Usually, the request had been made by Porcia. The game was for him to be shown half-naked, or sometimes completely naked, for Porcia in front of her husband or other women. She enjoyed showing off her toys, in other words. Often she took bets on the outcomes, with Iunius running as a bookkeeper.

When Gwenn was called away, Lucius followed almost immediately. He stopped only to say goodnight to his friends, wishing Caius and Aeliana a safe trip back.

So he had been there to see Otho fondle Gwenn. He had seen more than enough to make rage take a long, deep grip on his stomach and twist it all the way around.

His hands would look good, Lucius decided, wrapped around Otho's neck.

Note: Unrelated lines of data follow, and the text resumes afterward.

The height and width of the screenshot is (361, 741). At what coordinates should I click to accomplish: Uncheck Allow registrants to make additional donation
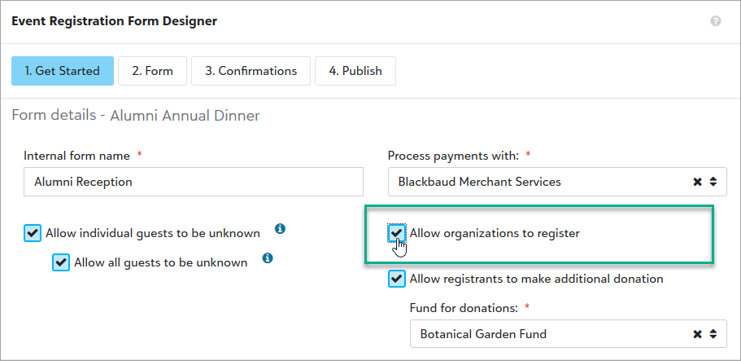pos(396,279)
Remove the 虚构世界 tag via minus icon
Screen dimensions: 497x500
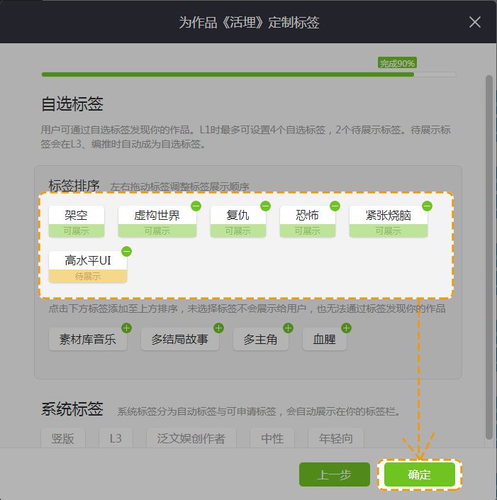tap(196, 206)
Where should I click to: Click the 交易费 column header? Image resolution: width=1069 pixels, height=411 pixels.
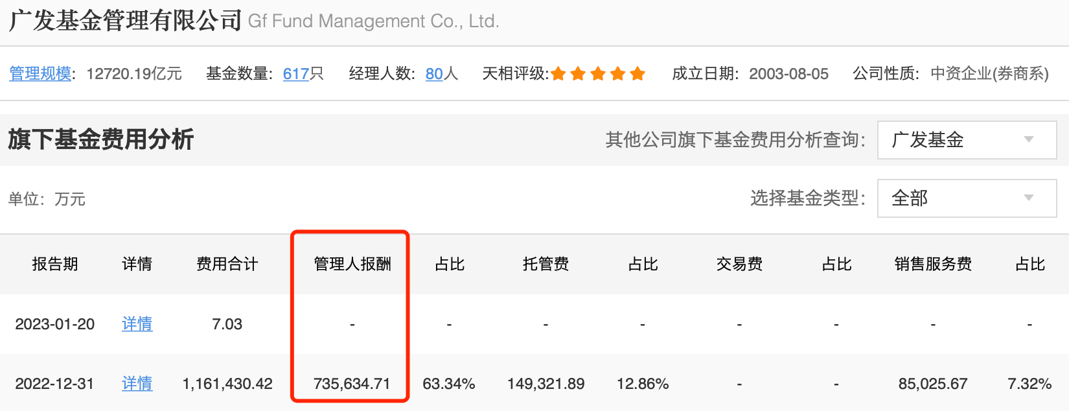click(739, 264)
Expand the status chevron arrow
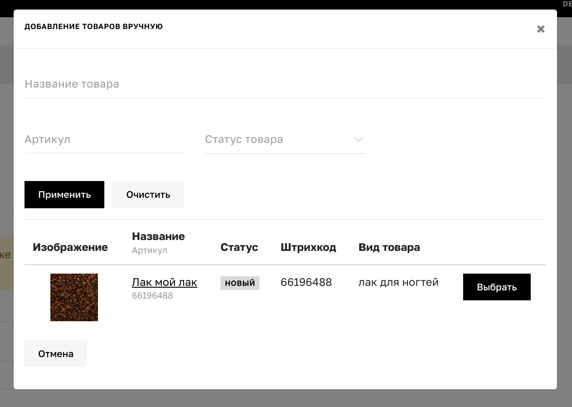Image resolution: width=572 pixels, height=407 pixels. pos(358,140)
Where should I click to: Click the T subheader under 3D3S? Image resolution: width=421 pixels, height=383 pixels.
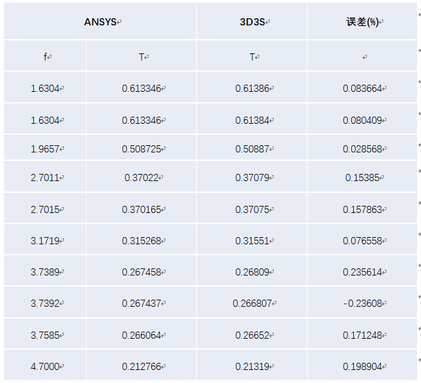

The soldier Otho picked to spar with Gwenn was tall and brutish, looking more ape than man. He looked of Gaulish ancestry, and had thick forearms, broad forward-facing shoulders, and a heavy brow. He and Gwenn squared off around the pool in the middle of the atrium. The soldier had been reluctant at first, but now advanced on her with a grin on his face.

He thought it would be easy.

Gwenn parried his first several blows and then delivered a whirling roundhouse blow to the side of his helmet. The clang reverberated through the atrium. Members of the crowd gasped and applauded at the showy maneuver.

Don’t show off
, Lucius urged silently.
Just finish him and be done with it.

The longer she fought, he knew, the more interest Otho would take. With a man like Otho, better not to have any interest at all. Even if a lion favored you for a while, it was always still a lion.

But Gwenn ignored Lucius’s silent advice. She walked in a circle around the fallen guard, allowing him time to get up. She wanted to put on a show for the crowd.

God, she was a real gladiatrix, sure enough. The tone of her muscles was clear as she moved. Her footing was always solid. She had learned much under his tutelage. A potent combination of pride and lust fought it out in his heart, struggling for advantage.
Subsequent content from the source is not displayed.